David, I don't quite follow your third last paragraph.

Your "first statement" is indeed a statement, capable of being true or false, but is it true? It needs justification, it seems to me. It is not the same at all as the sentence following, "Let me state that another way." And the sentences following "Let me state that a 3rd way ..." do not convince me that the phenomenon is independent of sampling rate.

The nature of the signals is irrelevant. It is the relative timing of the encoding that matters. If the sampling rate is not high enough, or the jitter rate not low enough, then two signals differing by 1 microsecond will be encoded as identical.

Perhaps an example will help you to understand my confusion. It seems to me that if sampling is done at a frequency of 1Hz, and two signals differing by 1 us are detected, they will be encoded in the same pulse about 999,999 times out of 1,000,000. Which logically implies that sampling rate is intrinsic to the issue. 

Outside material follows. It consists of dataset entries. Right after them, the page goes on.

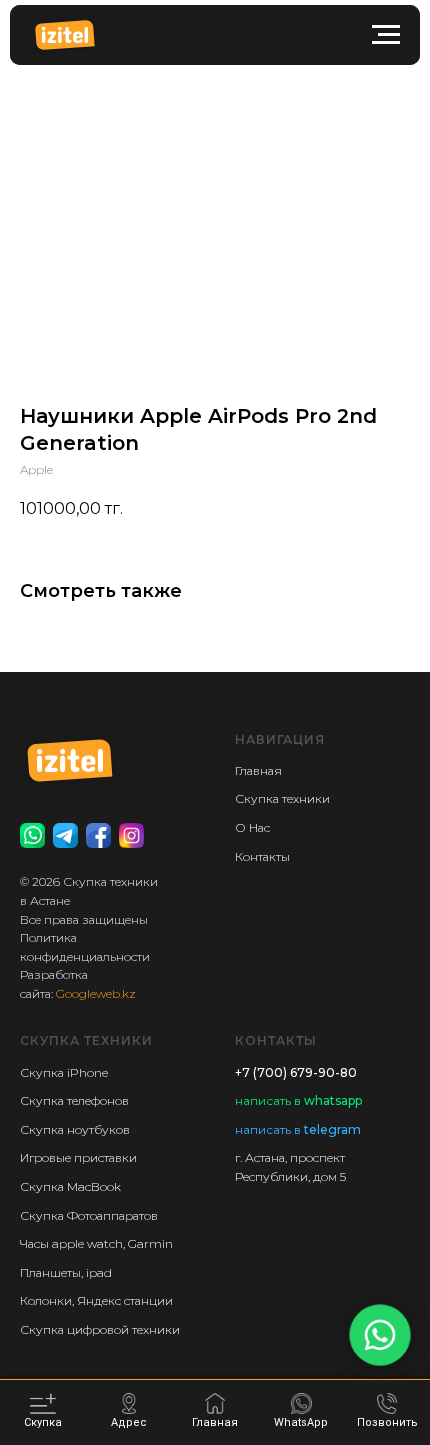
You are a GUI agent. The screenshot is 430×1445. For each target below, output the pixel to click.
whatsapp (331, 1100)
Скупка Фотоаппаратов (89, 1215)
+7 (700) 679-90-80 (296, 1072)
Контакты (262, 856)
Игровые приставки (78, 1157)
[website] (32, 835)
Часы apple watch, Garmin (96, 1243)
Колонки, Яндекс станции (96, 1300)
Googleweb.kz (96, 993)
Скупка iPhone (64, 1072)
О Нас (252, 827)
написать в (268, 1129)
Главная (258, 770)
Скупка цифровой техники (100, 1329)
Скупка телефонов (74, 1100)
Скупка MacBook (70, 1186)
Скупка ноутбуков (75, 1129)
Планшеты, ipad (66, 1272)
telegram (331, 1129)
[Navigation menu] (386, 35)
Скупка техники (282, 798)
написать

Perhaps you could point out the source of my confusion.
New here but I found his points, yes his science, very intriguing.  To the point I thought, heck, hes got it right.  But I cant help but wonder, even a fully digital stream/source/path ultimately has to be reproduced through a vibrating speaker.  It seems that this is a massive integration or smoothing, each connected (albeit complex) peak and trough lasting way longer than the neural timing. Accepting his points, maybe this is digital's way to get by as well as it does.  BTW, I'm not picking sides, just the way I stated it.